Property Rights and the Very Badly Off
Tibor R. Machan
Is it reasonable to always demand respect for property rights? This is the question raised by some critics of the (Lockean) idea that human beings have the unalienable right to their lives, liberty and property which may never be subject to violation within the legal system of a free society. Some claim that it is unreasonable to demand this of those in dire straits, the extremely poor, who would only manage to survive and flourish by violating these rights of the well off. Thus, the argue, the welfare state in which laws are passed that permit taxing the well to do so as to provide for those in dire straits is just.

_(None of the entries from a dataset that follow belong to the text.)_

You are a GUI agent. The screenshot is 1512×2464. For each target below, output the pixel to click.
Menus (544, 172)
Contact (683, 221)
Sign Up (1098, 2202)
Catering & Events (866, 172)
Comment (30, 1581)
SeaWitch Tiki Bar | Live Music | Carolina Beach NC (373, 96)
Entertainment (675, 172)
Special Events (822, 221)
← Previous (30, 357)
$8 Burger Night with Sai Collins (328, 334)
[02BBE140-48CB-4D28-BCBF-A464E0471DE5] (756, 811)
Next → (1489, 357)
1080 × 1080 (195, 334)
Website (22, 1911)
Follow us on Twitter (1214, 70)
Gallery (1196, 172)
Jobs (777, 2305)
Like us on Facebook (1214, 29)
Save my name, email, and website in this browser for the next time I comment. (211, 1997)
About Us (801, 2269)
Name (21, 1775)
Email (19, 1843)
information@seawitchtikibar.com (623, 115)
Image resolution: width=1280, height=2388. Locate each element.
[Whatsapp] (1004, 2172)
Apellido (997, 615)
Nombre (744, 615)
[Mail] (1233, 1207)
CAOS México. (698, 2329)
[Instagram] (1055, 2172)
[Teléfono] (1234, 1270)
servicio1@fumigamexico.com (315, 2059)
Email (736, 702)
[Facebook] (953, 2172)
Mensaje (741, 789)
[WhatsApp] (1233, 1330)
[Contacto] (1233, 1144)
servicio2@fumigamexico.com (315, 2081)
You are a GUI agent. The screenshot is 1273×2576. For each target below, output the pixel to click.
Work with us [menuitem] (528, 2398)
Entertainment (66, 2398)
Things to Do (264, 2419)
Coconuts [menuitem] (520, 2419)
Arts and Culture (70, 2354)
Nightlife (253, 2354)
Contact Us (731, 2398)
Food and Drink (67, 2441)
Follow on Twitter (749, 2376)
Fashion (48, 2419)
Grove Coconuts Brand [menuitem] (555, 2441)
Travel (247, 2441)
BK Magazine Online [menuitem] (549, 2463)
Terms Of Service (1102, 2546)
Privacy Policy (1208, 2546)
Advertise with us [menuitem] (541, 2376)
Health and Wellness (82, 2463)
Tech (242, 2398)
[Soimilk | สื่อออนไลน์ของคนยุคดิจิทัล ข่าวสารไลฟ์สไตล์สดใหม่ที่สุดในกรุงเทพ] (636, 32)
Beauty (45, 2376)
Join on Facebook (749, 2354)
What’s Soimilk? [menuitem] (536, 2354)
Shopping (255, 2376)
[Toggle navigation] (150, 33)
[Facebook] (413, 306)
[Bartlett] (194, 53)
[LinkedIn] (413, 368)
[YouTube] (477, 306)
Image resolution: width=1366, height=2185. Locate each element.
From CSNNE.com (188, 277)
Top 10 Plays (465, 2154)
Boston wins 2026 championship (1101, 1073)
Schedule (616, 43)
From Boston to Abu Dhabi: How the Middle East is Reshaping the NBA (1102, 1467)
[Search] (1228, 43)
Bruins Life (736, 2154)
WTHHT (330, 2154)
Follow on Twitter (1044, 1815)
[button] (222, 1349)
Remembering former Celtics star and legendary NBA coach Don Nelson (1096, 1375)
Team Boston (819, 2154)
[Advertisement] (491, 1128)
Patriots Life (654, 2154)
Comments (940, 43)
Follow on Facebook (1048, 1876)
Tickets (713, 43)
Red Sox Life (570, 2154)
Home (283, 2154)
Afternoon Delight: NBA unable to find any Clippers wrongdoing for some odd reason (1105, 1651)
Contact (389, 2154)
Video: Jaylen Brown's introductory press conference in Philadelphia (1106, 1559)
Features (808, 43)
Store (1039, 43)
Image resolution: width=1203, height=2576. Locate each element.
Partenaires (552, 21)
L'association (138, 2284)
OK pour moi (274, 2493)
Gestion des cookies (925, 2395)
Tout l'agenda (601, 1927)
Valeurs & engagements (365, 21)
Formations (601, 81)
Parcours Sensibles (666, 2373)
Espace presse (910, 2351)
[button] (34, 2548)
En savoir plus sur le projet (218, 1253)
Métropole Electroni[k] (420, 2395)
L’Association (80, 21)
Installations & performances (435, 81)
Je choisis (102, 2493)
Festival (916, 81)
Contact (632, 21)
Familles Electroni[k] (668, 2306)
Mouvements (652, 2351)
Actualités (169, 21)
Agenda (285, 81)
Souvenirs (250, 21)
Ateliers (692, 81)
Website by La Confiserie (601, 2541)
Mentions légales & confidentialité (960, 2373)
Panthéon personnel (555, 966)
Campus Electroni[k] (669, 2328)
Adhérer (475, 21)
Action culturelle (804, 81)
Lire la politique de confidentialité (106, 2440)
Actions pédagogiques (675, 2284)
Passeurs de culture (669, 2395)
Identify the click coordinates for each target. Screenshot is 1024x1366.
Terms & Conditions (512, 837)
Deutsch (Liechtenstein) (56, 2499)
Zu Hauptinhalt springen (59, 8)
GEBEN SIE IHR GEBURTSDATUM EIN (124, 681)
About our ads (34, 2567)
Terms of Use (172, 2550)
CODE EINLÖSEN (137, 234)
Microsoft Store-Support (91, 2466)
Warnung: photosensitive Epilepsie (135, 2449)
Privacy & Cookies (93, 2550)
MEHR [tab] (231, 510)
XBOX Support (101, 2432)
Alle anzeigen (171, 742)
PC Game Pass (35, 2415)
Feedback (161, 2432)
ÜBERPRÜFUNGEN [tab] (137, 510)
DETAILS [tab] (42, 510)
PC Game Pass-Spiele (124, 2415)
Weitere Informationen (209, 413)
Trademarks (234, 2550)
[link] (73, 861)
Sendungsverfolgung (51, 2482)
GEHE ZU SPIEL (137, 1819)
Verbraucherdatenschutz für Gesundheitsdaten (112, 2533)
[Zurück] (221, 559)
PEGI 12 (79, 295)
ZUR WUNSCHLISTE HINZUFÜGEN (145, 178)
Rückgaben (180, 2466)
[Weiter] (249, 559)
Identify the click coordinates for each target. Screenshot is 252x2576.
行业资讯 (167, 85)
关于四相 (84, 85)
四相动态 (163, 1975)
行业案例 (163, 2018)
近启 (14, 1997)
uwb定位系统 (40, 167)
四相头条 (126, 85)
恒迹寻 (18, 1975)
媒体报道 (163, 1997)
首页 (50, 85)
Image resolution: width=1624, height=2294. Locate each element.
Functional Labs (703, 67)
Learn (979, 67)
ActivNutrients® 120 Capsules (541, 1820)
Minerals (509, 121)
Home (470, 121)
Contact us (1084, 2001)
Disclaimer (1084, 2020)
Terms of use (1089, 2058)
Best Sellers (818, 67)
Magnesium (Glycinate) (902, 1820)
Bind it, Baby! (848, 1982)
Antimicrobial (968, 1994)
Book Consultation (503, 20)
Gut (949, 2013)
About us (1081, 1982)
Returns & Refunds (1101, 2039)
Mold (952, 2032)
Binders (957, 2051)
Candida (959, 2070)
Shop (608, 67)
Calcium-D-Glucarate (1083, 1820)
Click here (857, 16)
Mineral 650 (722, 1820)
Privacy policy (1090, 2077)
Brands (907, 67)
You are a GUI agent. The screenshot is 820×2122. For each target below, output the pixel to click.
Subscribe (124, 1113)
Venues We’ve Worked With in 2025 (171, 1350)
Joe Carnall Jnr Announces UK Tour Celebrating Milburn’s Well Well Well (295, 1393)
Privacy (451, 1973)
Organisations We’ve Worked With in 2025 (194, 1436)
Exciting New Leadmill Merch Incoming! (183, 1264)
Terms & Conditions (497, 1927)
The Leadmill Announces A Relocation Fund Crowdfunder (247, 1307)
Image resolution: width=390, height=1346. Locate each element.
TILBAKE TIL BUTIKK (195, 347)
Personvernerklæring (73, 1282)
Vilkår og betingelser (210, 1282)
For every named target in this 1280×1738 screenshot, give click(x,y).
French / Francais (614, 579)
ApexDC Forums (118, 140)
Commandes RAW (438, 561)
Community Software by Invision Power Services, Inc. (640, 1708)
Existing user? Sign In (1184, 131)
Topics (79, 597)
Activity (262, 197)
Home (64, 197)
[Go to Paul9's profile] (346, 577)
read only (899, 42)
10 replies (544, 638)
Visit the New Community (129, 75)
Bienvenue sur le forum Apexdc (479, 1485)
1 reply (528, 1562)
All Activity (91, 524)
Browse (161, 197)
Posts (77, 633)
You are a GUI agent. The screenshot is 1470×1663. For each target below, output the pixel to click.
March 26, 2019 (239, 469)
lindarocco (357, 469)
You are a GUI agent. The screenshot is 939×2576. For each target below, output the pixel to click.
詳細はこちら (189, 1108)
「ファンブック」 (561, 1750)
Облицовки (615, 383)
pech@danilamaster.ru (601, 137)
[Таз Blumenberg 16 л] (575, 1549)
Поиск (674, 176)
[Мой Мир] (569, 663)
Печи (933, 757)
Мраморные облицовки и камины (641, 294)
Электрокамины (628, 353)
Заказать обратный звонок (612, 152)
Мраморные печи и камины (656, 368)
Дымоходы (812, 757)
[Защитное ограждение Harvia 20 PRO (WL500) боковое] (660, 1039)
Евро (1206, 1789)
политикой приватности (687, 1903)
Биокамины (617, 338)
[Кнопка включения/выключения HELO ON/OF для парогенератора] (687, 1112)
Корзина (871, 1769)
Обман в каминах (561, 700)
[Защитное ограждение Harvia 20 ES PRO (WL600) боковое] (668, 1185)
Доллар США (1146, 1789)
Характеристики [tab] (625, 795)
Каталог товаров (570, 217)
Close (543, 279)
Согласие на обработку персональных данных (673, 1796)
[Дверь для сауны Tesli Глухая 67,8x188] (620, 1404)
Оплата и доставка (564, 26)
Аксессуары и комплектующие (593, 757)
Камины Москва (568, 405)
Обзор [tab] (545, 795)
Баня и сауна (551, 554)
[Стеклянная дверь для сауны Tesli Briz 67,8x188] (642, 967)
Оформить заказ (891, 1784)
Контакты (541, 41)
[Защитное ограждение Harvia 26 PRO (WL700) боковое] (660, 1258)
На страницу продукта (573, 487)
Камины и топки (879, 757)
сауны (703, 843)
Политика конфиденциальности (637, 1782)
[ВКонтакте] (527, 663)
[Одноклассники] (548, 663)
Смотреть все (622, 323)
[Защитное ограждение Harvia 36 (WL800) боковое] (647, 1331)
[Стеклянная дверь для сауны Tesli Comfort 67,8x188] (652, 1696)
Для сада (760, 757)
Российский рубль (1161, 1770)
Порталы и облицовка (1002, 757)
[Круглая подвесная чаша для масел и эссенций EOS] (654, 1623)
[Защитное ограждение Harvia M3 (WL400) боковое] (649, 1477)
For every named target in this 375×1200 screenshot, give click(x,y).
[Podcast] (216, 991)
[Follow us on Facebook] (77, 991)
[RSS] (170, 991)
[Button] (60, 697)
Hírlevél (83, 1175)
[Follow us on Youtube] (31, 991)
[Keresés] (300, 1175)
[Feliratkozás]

Of course, most of the welfare obtained via taxation doesn’t serve to benefit people in dire straits but owners of sizable business firms that seek support in times of economic downturns. The welfare state tends to support those afraid of competition from foreign industry and farmers, not unwed mothers who cannot find work by which to support their children. But some of the recipients of welfare are in dire straits, through no evident fault of their own. And, the argument goes, it would be unreasonable to demand of such people to refrain from taking from the well to do what they need.
As I have argued, since some of what those in dire need require would be the result of the labors of other people, this implies that it is unreasonable to demand of those in dire straits to abstain from coercing productive people to labor for them, to part with what they have produced, to even give up parts of their bodies if they can do without those parts. But that cannot be right—how could it be unreasonable to demand that people not be forced to labor for others? Does not forced labor violate the rights of those who are its victim? If one also adds that those in dire straits may very well have ample opportunity to obtain what they need by offering to work for the well off, to engage in innovation, enterprise and other efforts that can peacefully secure for them what they need to survive and flourish, the case that they may coerce others to work for them loses even the emotional appeal that at first inspection it possesses.
The most that this kind of reasoning advanced in support of the welfare state establishes, then, is that those who are well off ought to be generous toward the very needy, that in emergencies those who can should lend a hand to those who are genuinely helpless. Indeed, that is what the virtue of generosity amounts to: it inclines decent persons, ones of good character, to come to the aid of deserving but badly off people. That would be the civilized solution rather than one that resorts of coercive means and treats those well off as unwilling tools or instruments of the badly off, not as people who are ends in themselves and must give their consent whenever they are utilized by others, even the very hard up among us.
There can, of course, be circumstances so unruly, so desperate and catastrophic that reasonable conduct is impossible, something that Locke himself realized, referring to them as ones where “politics in not possible.” In such cases the world is so topsy-turvy that the principles of civilized behavior cannot reasonably be expected to be followed.
What does not follow from this is that the legal system of a society must be adjusted so as to accommodate emergencies, to require of well enough off citizens to be constant Good Samaritans. As the saying goes, “Hard cases make bad law.” One does not demand that a system of law change because of certain dire circumstances, especially since it would imply that some people get to place the rest under legal obligation to perform service that should come from good will, not at the point of a gun.
In a recent issue of Science News, the magazines that reports much of the path breaking scientific research around the globe, one short item noted that the degree of charity and philanthropy in societies with substantial free, unregimented markets is much greater than in top down planned societies. So not only it coercive welfare unjust but it seems to discourage good will among citizens. And it is mostly such good will that takes the best care of the truly needy among us!